• **Work to be completed**
Pictures excluded, return every entry exactly, please.

=== Section Start ===

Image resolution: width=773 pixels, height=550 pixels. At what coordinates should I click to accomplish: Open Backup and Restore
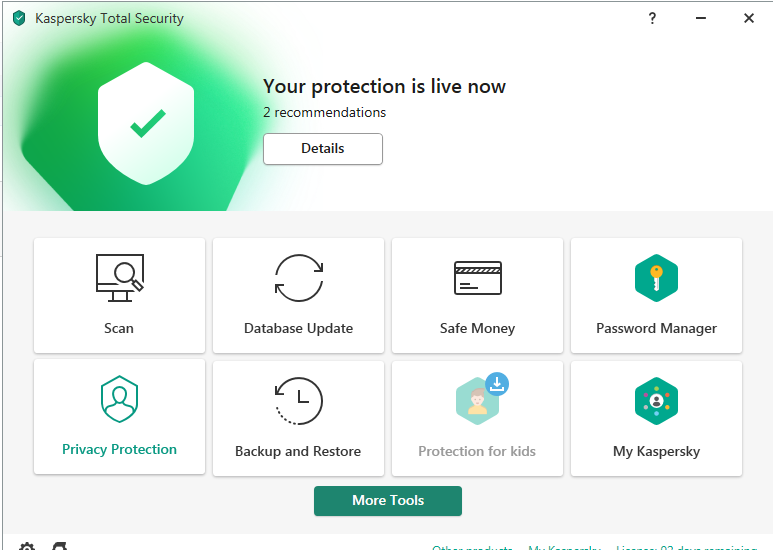tap(298, 417)
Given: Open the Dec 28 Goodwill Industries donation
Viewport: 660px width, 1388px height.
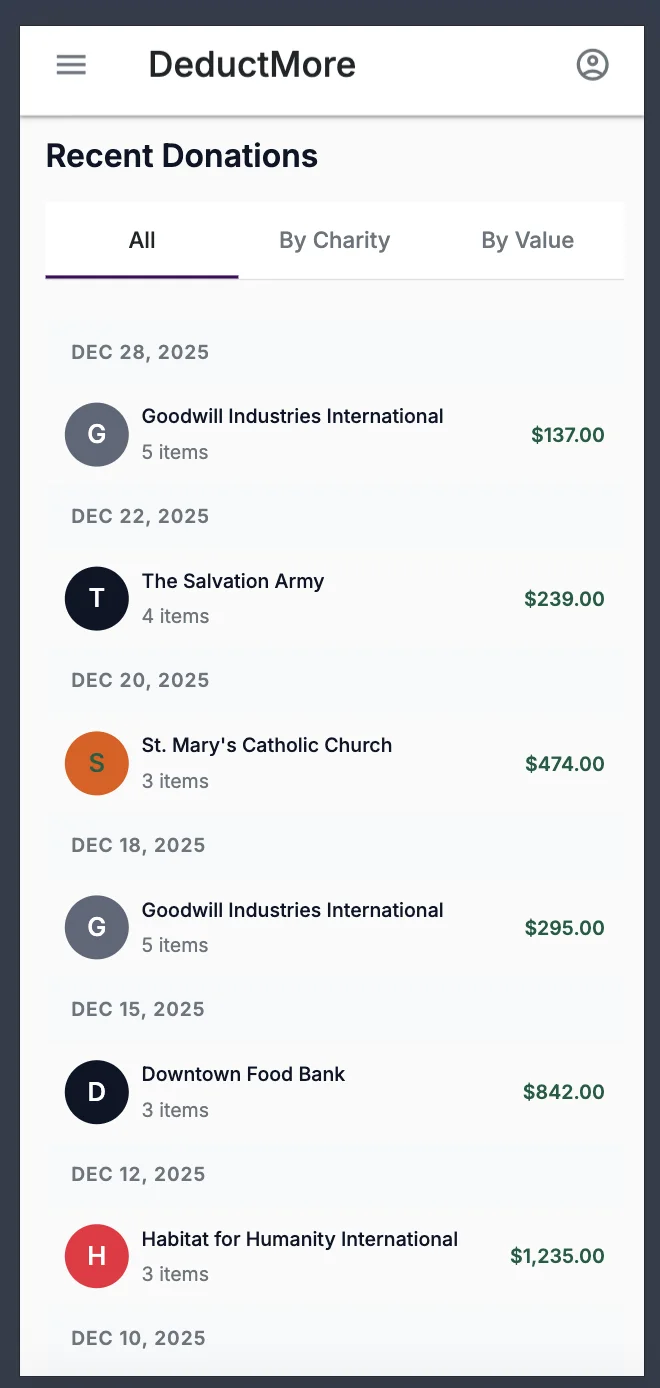Looking at the screenshot, I should point(292,417).
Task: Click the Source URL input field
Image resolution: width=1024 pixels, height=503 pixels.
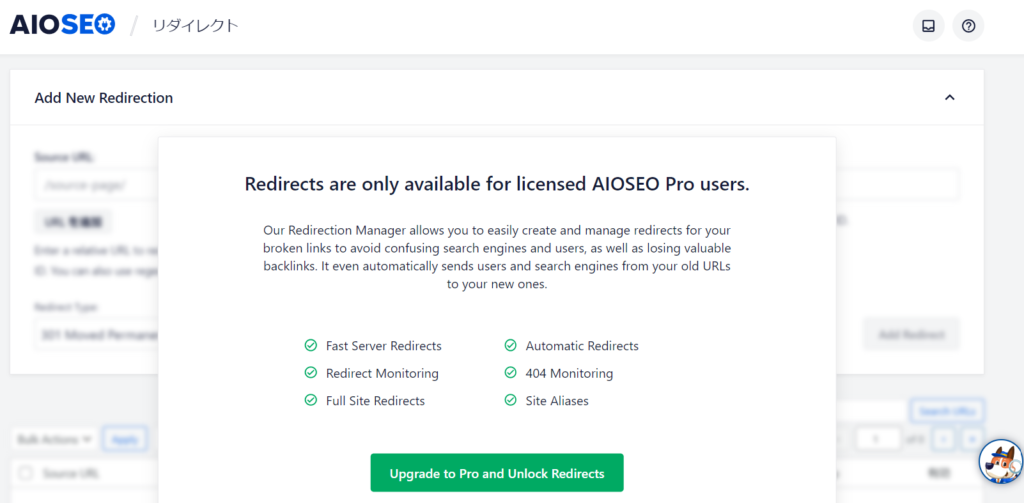Action: (96, 185)
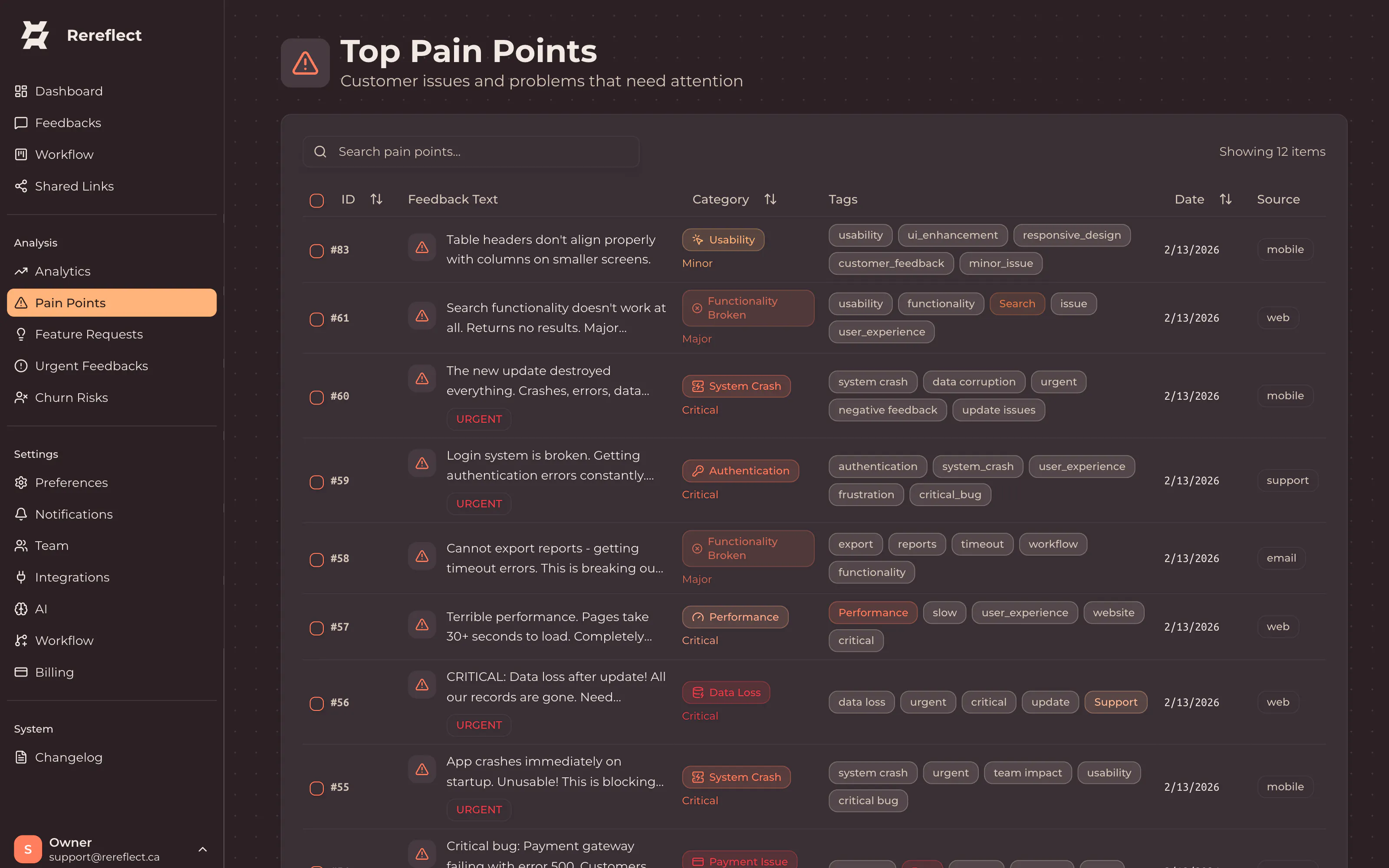
Task: Toggle the select-all checkbox in header
Action: [317, 201]
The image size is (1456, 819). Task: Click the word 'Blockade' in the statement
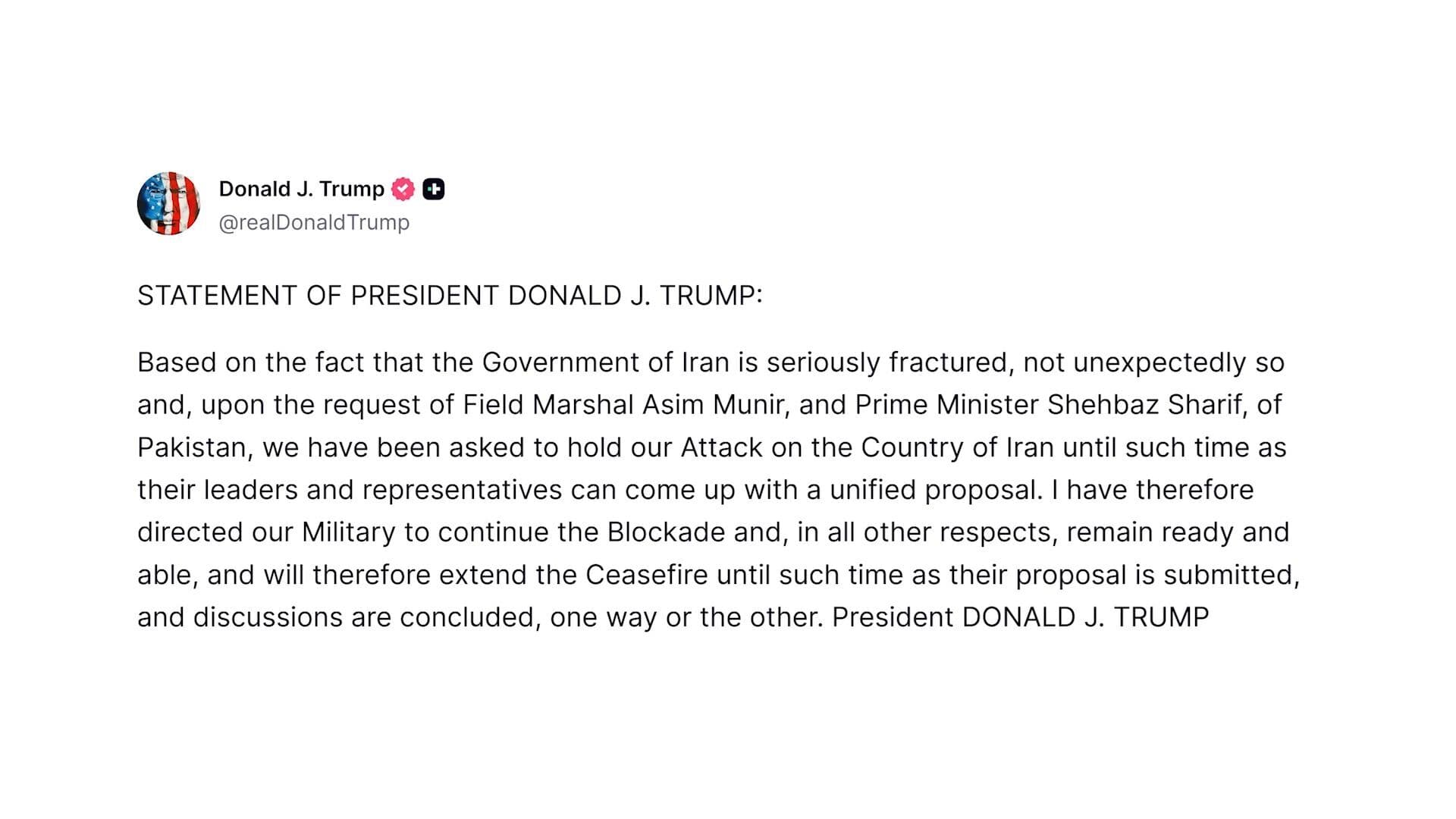click(x=666, y=532)
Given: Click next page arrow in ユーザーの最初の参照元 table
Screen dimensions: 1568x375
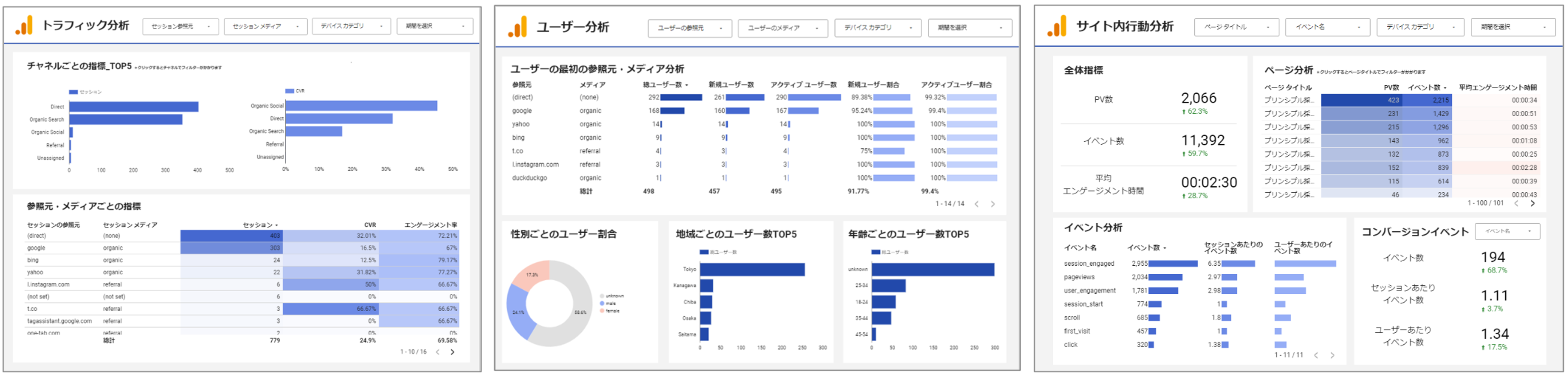Looking at the screenshot, I should [993, 204].
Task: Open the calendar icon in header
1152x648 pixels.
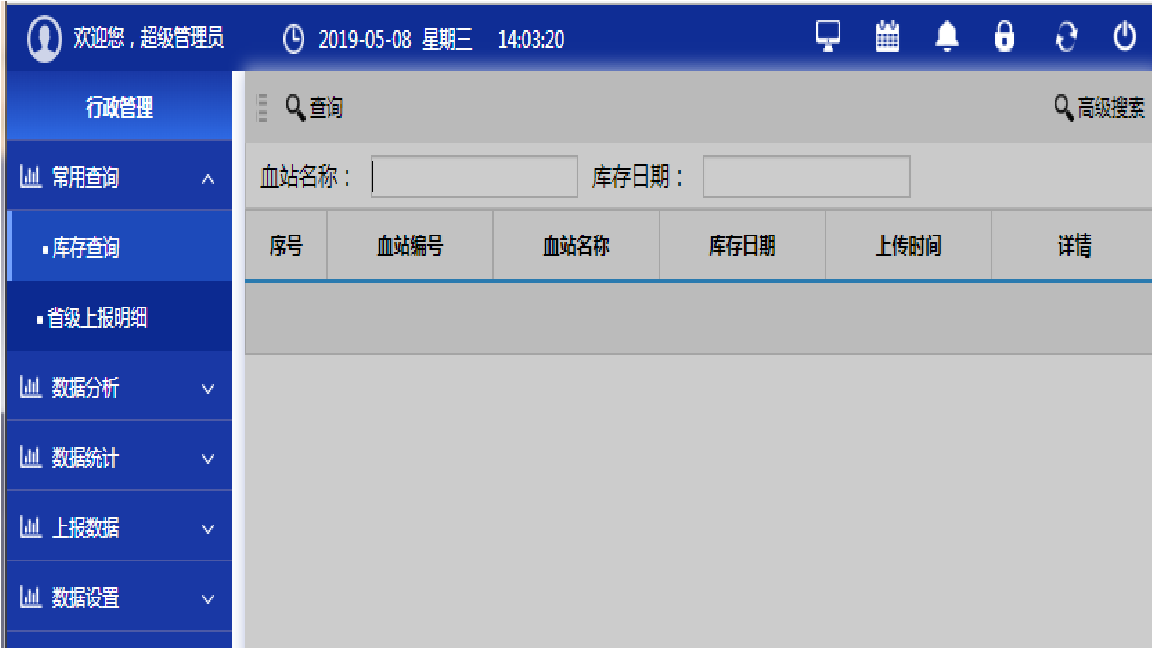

=== Section End ===

• **Response to this task**
Image resolution: width=773 pixels, height=550 pixels. At what coordinates should I click to accomplish: Open Backup and Restore
tap(298, 417)
Given: Open the Dec 28 Goodwill Industries donation
Viewport: 660px width, 1388px height.
Looking at the screenshot, I should point(292,417).
Task: Click the Source URL input field
Image resolution: width=1024 pixels, height=503 pixels.
Action: (96, 185)
Task: Toggle the select-all checkbox in header
Action: [317, 201]
The image size is (1456, 819). Task: Click the word 'Blockade' in the statement
click(x=666, y=532)
Given: Click next page arrow in ユーザーの最初の参照元 table
Screen dimensions: 1568x375
Looking at the screenshot, I should [993, 204].
Task: Open the calendar icon in header
1152x648 pixels.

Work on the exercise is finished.